Линли видел на лице жены любовь и тревогу, и ее забота на время согрела его. Все же, садясь в машину, он попросил ее с горечью в голосе:
— Прошу тебя, не думай обо мне слишком хорошо, Хелен.
— Я не могу думать о тебе иначе. Будь осторожен за рулем. — И добавила, склонившись к открытой дверце, чтобы увидеть Хейверс: — Барбара, прошу вас, проследите, чтобы он поел сегодня. Вы же знаете его. Скорее всего, забудет.
— Ладно, куплю ему где-нибудь жареной картошки, — кивнула Хейверс — Жирной. Будет знать, как забывать про еду.
Хелен улыбнулась, прикоснулась на прощание к щеке мужа и отошла от машины. Отъезжая, Линли видел в зеркале заднего вида, что она не уходит: стоит, глядя им вслед.
До места они добрались довольно скоро, так как сразу свернули на северо-запад и выскочили на Парк-лейн и Эдгвер-роуд. Риджентс-парк они объехали вдоль северного края, откуда направились в Кентиш-таун. Они уже приближались к Куинс-вуду со стороны станции Хайгейт, как припустил дождь, собиравшийся весь день. Линли чертыхнулся про себя. Дождь на месте преступления — кошмар полицейского.

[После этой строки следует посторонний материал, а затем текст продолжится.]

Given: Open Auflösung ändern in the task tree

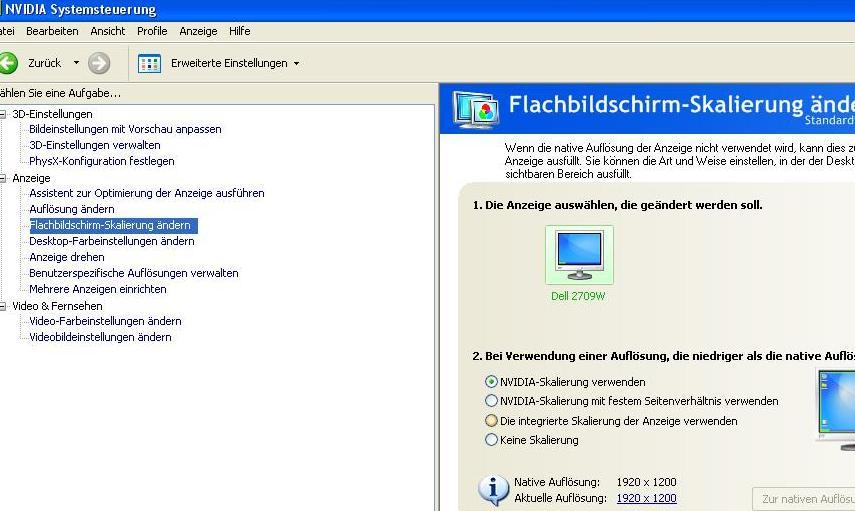Looking at the screenshot, I should coord(72,209).
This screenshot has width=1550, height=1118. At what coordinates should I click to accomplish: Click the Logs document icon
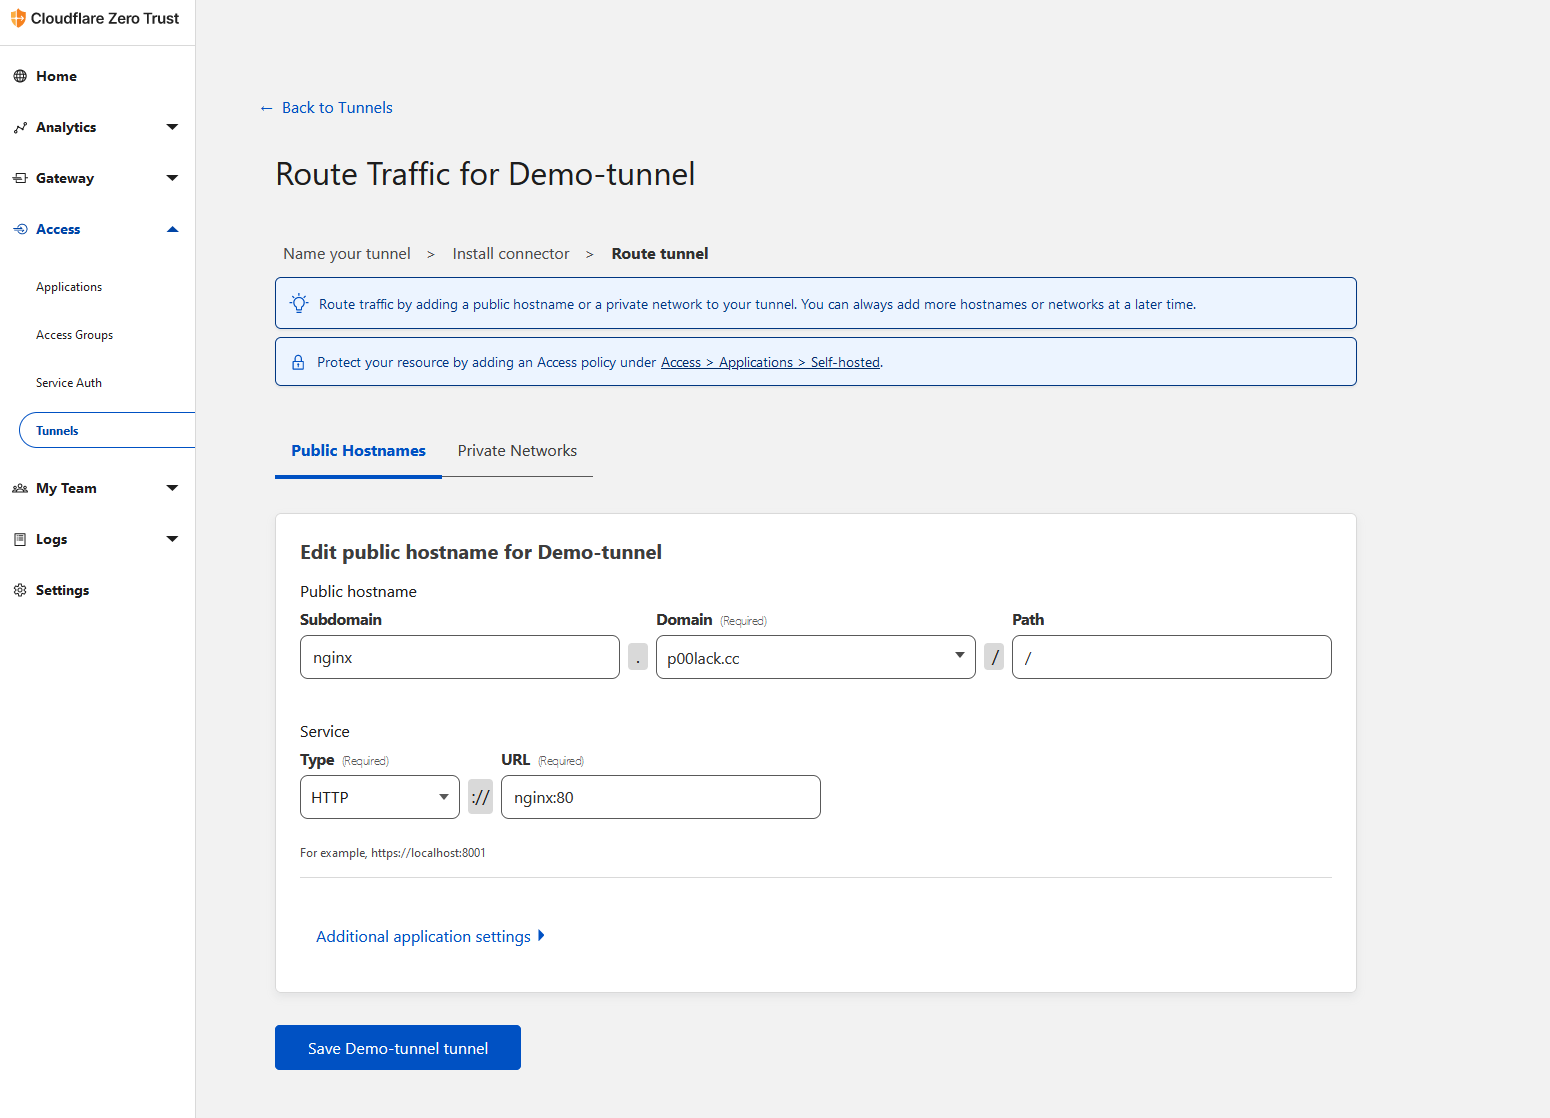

Куинс-вуд можно считать аномалией в Лондоне: фактически это настоящий лес, выросший на том месте, где когда-то давно был разбит обычный парк, который, однако, впоследствии запустили, позволив флоре расти, размножаться и погибать по собственному усмотрению. В результате такой политики сугубо урбанистический пейзаж Лондона уступил место нескольким акрам дикой природы. С разных сторон к бывшему парку подступали коттеджи и многоквартирные дома, но в десяти футах от забора или заднего дворика возвышалась стена леса: бук, папоротник, кустарник, и все это, как в джунглях, сплеталось ветвями в борьбе за место под солнцем.